--- start ---

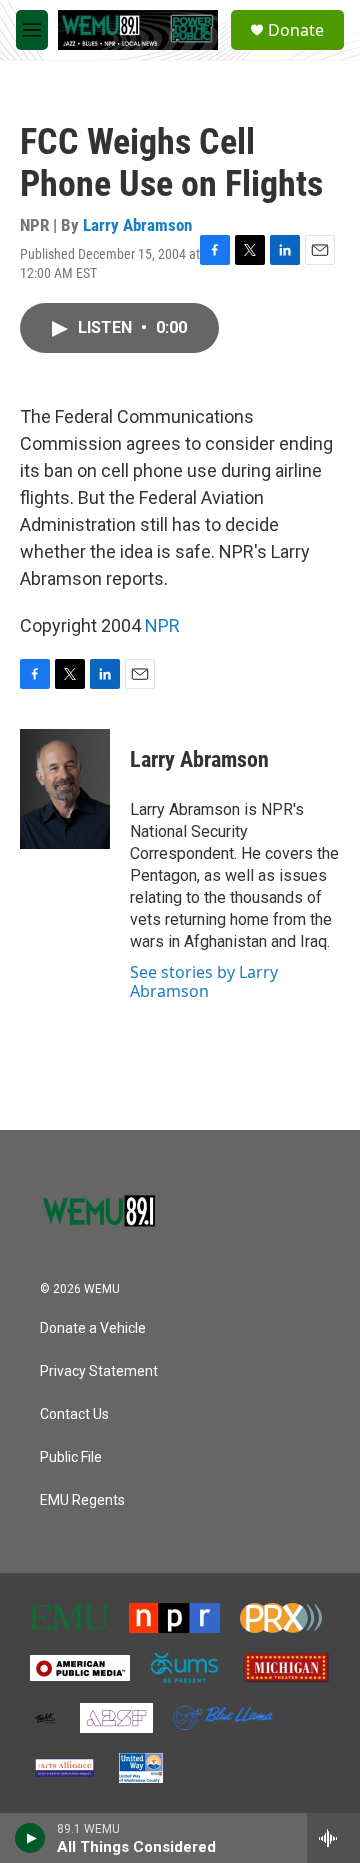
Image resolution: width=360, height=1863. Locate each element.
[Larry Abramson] (65, 789)
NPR (162, 625)
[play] (30, 1838)
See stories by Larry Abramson (204, 981)
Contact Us (74, 1414)
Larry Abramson (137, 225)
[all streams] (333, 1838)
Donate (296, 30)
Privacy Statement (99, 1371)
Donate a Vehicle (93, 1328)
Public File (71, 1457)
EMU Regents (82, 1500)
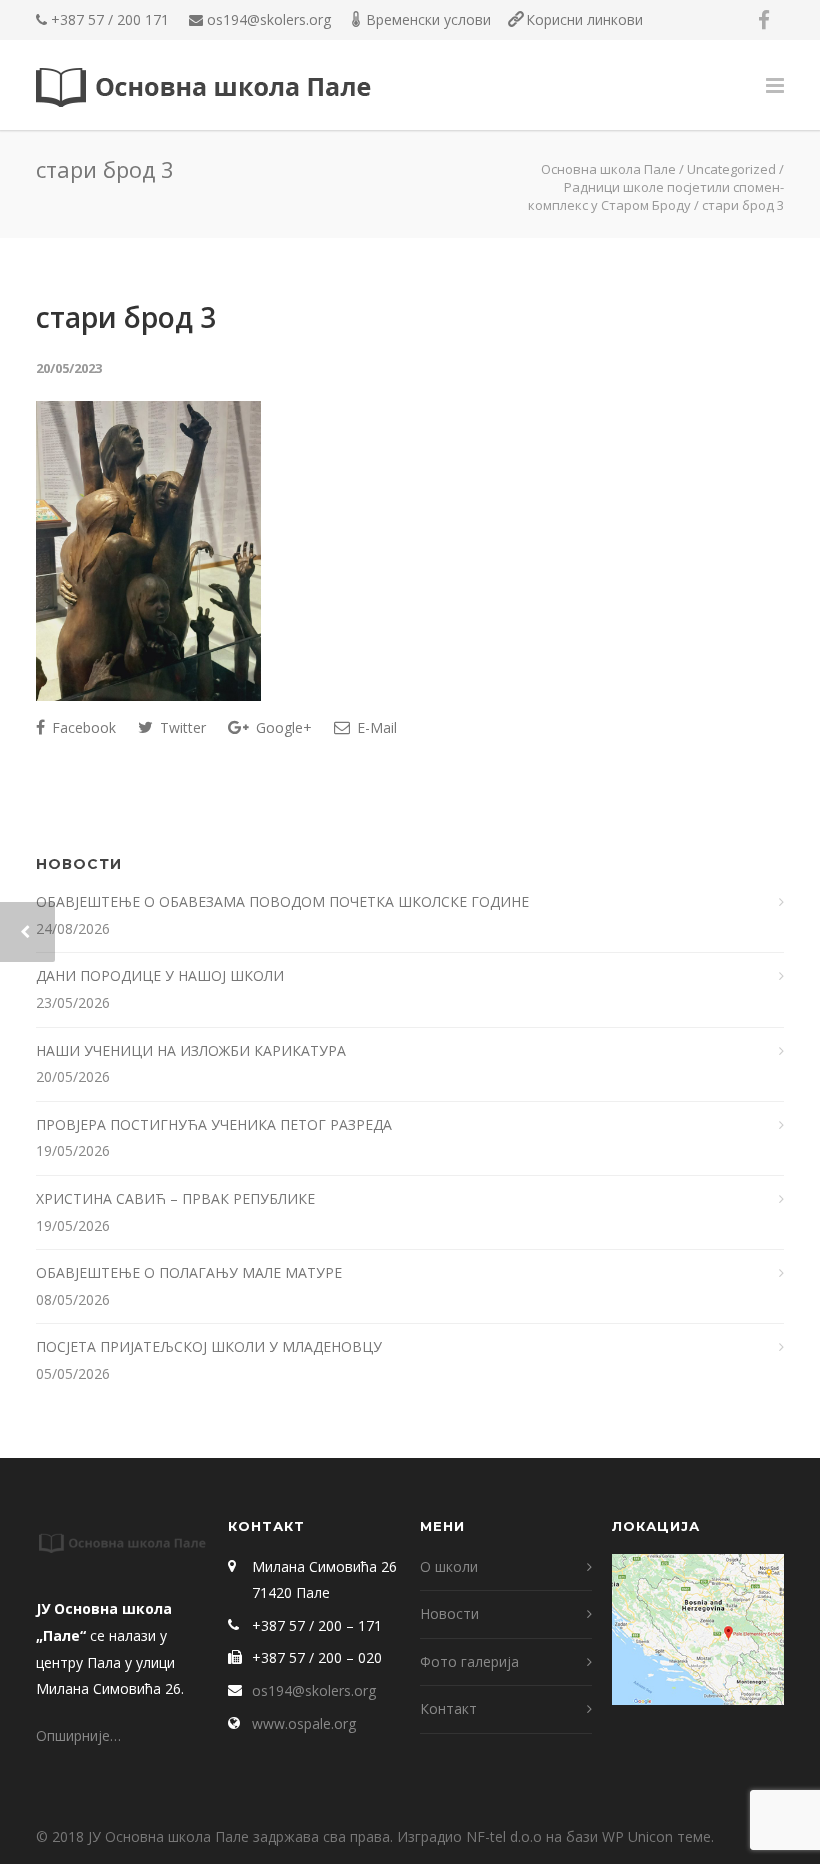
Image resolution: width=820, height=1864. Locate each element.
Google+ (282, 727)
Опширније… (78, 1735)
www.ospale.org (304, 1723)
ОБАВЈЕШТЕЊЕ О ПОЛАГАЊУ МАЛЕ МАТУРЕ (191, 1272)
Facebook (82, 727)
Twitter (181, 727)
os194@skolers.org (269, 19)
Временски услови (428, 19)
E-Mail (375, 727)
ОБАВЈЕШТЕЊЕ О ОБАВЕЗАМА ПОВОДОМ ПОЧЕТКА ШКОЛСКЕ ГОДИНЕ (284, 901)
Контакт (448, 1708)
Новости (449, 1613)
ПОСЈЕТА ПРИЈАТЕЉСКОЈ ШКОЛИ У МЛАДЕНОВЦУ (209, 1346)
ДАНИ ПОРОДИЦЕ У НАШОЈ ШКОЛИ (162, 975)
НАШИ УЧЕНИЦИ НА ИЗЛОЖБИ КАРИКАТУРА (193, 1050)
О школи (449, 1566)
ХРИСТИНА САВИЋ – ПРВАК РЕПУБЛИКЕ (177, 1198)
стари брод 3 (126, 317)
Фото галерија (469, 1661)
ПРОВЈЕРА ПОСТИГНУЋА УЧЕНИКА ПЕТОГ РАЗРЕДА (216, 1124)
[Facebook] (764, 20)
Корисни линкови (584, 19)
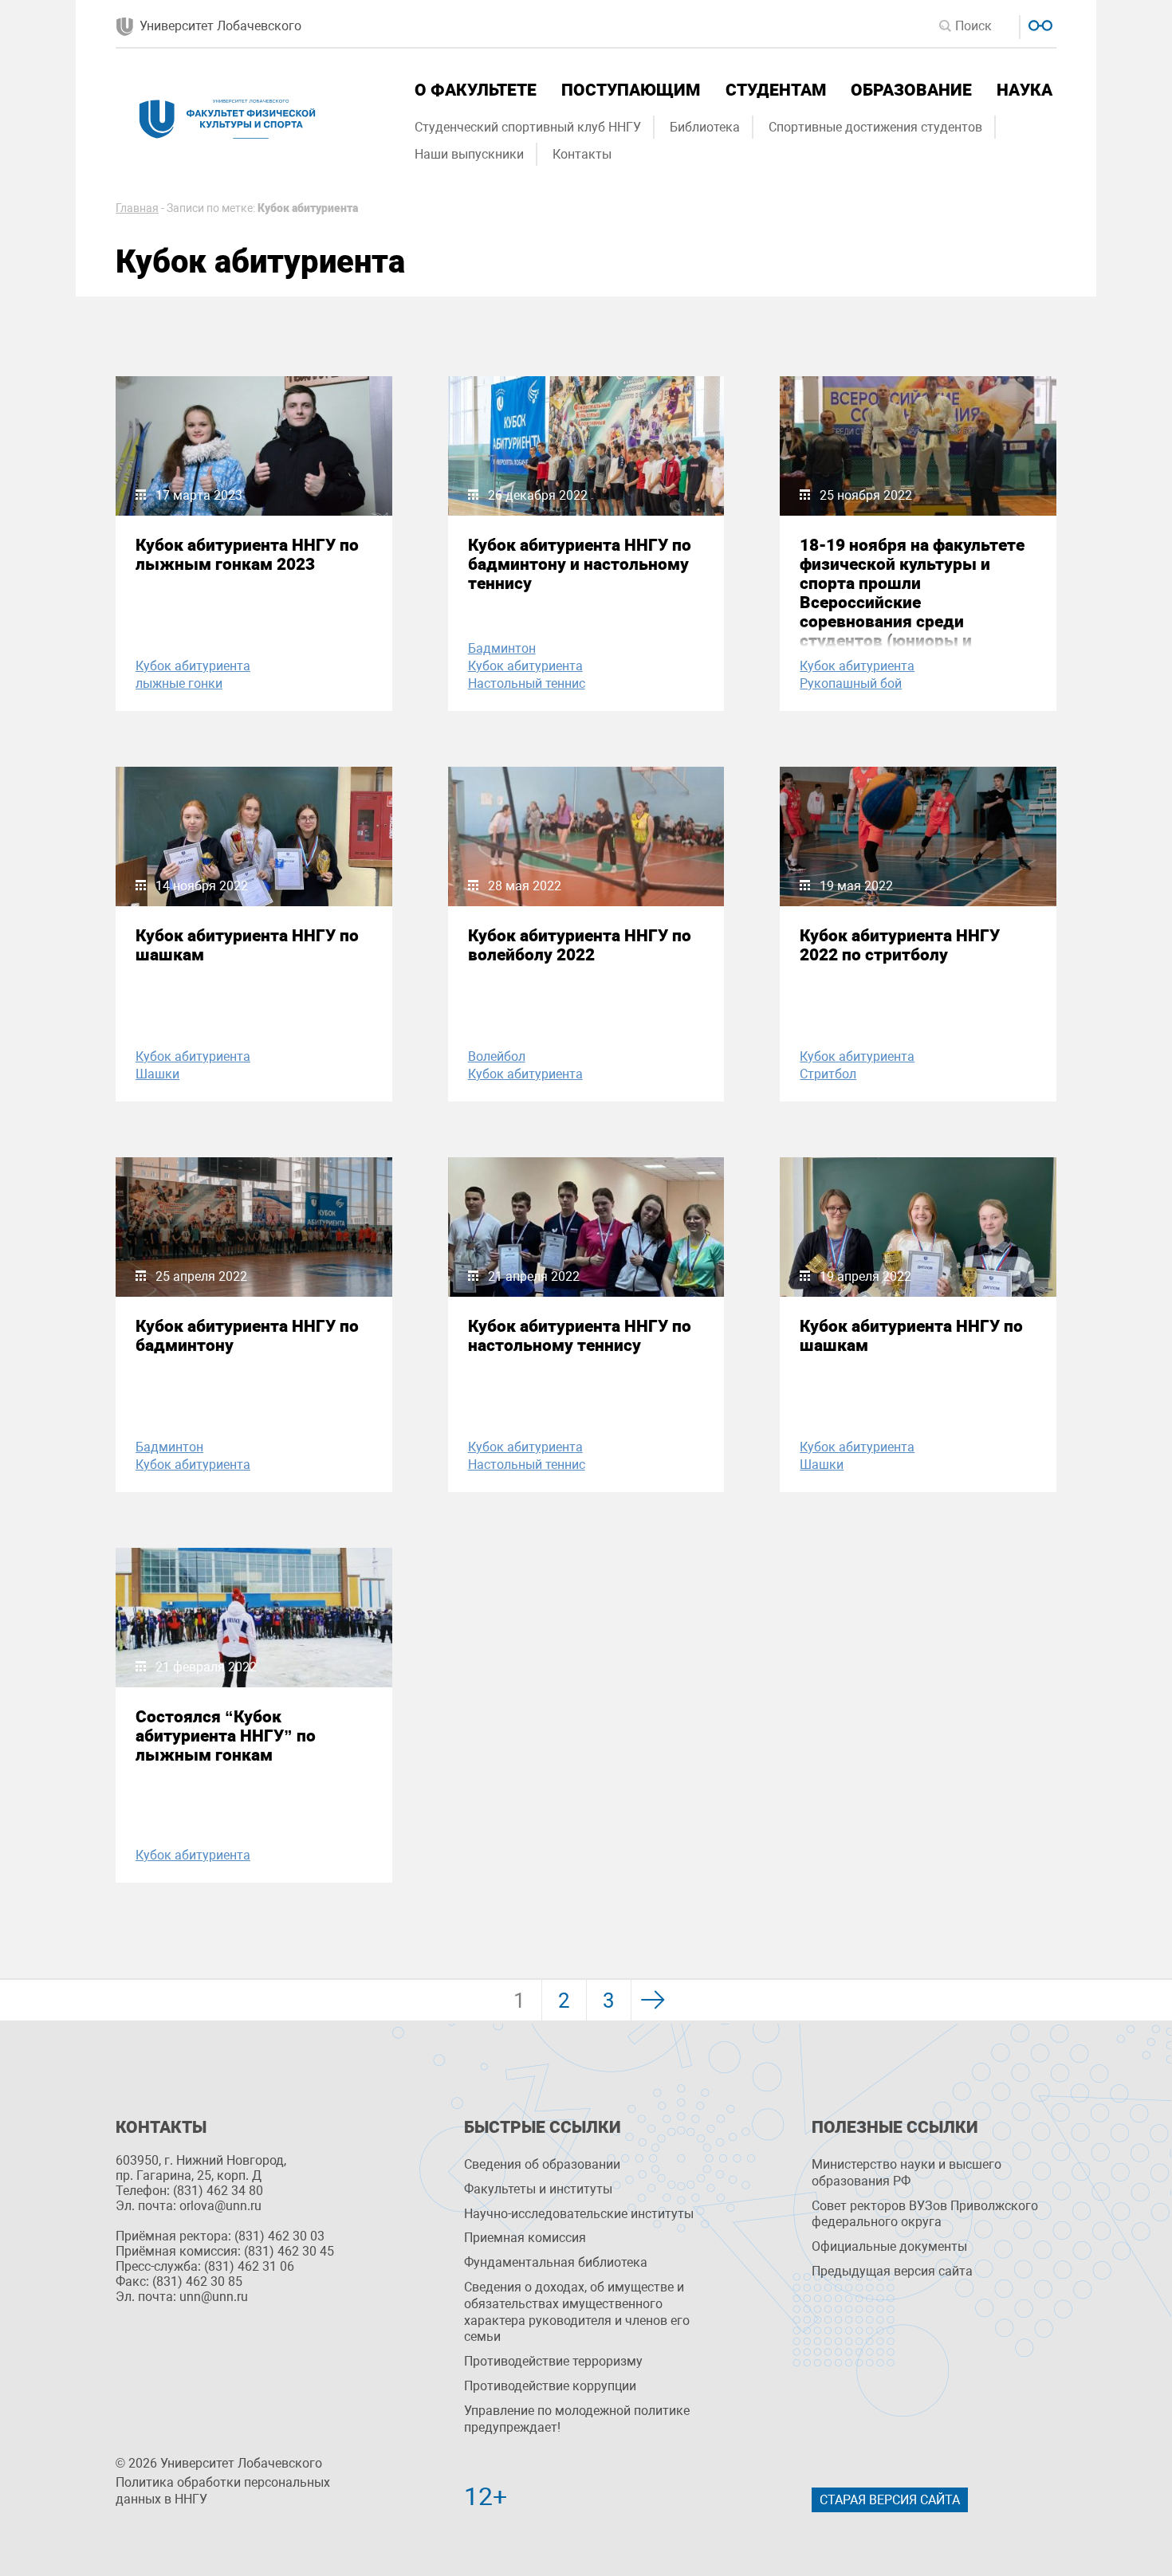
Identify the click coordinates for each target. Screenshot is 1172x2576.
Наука (1024, 90)
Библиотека (705, 127)
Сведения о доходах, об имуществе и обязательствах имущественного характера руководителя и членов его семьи (577, 2312)
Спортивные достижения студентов (875, 127)
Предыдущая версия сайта (892, 2271)
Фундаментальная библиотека (555, 2262)
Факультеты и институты (538, 2189)
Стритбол (828, 1074)
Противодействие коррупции (550, 2385)
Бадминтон (502, 648)
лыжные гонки (179, 683)
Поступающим (630, 90)
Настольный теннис (526, 683)
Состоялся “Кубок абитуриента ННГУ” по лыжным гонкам (226, 1736)
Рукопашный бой (851, 683)
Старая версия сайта (890, 2499)
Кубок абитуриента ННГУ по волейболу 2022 (579, 945)
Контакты (582, 154)
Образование (911, 90)
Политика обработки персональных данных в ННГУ (223, 2491)
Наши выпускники (469, 154)
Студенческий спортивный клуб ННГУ (528, 127)
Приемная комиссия (525, 2237)
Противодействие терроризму (553, 2361)
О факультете (476, 90)
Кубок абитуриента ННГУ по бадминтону (247, 1336)
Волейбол (496, 1056)
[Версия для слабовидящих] (1038, 23)
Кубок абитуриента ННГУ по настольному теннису (579, 1336)
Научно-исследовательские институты (579, 2213)
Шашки (157, 1074)
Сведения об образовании (542, 2164)
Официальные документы (889, 2246)
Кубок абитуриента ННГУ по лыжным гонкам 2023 (247, 555)
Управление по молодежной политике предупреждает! (577, 2419)
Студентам (776, 90)
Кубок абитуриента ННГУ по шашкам (247, 945)
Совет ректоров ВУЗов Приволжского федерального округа (925, 2214)
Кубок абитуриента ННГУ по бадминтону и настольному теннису (579, 564)
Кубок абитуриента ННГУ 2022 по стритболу (900, 945)
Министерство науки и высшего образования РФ (906, 2173)
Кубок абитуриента (193, 665)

--- end ---

* [Given exercise] Reproduce the entire listing above with every occurrence of "Donate" switched to "Support" and everything else left unchanged. Omit the picture lines from your answer.

* [Result for this exercise]
Image resolution: width=360, height=1863. Locate each element.
[Larry Abramson] (65, 789)
NPR (162, 625)
[play] (30, 1838)
See stories by Larry Abramson (204, 981)
Contact Us (74, 1414)
Larry Abramson (137, 225)
[all streams] (333, 1838)
Support (296, 30)
Privacy Statement (99, 1371)
Support a Vehicle (93, 1328)
Public File (71, 1457)
EMU Regents (82, 1500)
Image resolution: width=820, height=1864. Locate each element.
Google+ (282, 727)
Опширније… (78, 1735)
www.ospale.org (304, 1723)
ОБАВЈЕШТЕЊЕ О ПОЛАГАЊУ МАЛЕ МАТУРЕ (191, 1272)
Facebook (82, 727)
Twitter (181, 727)
os194@skolers.org (269, 19)
Временски услови (428, 19)
E-Mail (375, 727)
ОБАВЈЕШТЕЊЕ О ОБАВЕЗАМА ПОВОДОМ ПОЧЕТКА ШКОЛСКЕ ГОДИНЕ (284, 901)
Контакт (448, 1708)
Новости (449, 1613)
ПОСЈЕТА ПРИЈАТЕЉСКОЈ ШКОЛИ У МЛАДЕНОВЦУ (209, 1346)
ДАНИ ПОРОДИЦЕ У НАШОЈ ШКОЛИ (162, 975)
НАШИ УЧЕНИЦИ НА ИЗЛОЖБИ КАРИКАТУРА (193, 1050)
О школи (449, 1566)
ХРИСТИНА САВИЋ – ПРВАК РЕПУБЛИКЕ (177, 1198)
стари брод 3 (126, 317)
Фото галерија (469, 1661)
ПРОВЈЕРА ПОСТИГНУЋА УЧЕНИКА ПЕТОГ РАЗРЕДА (216, 1124)
[Facebook] (764, 20)
Корисни линкови (584, 19)
Identify the click coordinates for each target. Screenshot is 1172x2576.
Наука (1024, 90)
Библиотека (705, 127)
Сведения о доходах, об имуществе и обязательствах имущественного характера руководителя и членов его семьи (577, 2312)
Спортивные достижения студентов (875, 127)
Предыдущая версия сайта (892, 2271)
Фундаментальная библиотека (555, 2262)
Факультеты и институты (538, 2189)
Стритбол (828, 1074)
Противодействие коррупции (550, 2385)
Бадминтон (502, 648)
лыжные гонки (179, 683)
Поступающим (630, 90)
Настольный теннис (526, 683)
Состоялся “Кубок абитуриента ННГУ” по лыжным гонкам (226, 1736)
Рукопашный бой (851, 683)
Старая версия сайта (890, 2499)
Кубок абитуриента ННГУ по волейболу 2022 (579, 945)
Контакты (582, 154)
Образование (911, 90)
Политика обработки персональных данных в ННГУ (223, 2491)
Наши выпускники (469, 154)
Студенческий спортивный клуб ННГУ (528, 127)
Приемная комиссия (525, 2237)
Противодействие терроризму (553, 2361)
О факультете (476, 90)
Кубок абитуриента ННГУ по бадминтону (247, 1336)
Волейбол (496, 1056)
[Версия для слабовидящих] (1038, 23)
Кубок абитуриента ННГУ по настольному теннису (579, 1336)
Научно-исследовательские институты (579, 2213)
Шашки (157, 1074)
Сведения об образовании (542, 2164)
Официальные документы (889, 2246)
Кубок абитуриента ННГУ по лыжным гонкам 2023 (247, 555)
Управление по молодежной политике предупреждает! (577, 2419)
Студентам (776, 90)
Кубок абитуриента ННГУ по шашкам (247, 945)
Совет ректоров ВУЗов Приволжского федерального округа (925, 2214)
Кубок абитуриента ННГУ по бадминтону и настольному теннису (579, 564)
Кубок абитуриента ННГУ 2022 по стритболу (900, 945)
Министерство науки и высшего образования РФ (906, 2173)
Кубок абитуриента (193, 665)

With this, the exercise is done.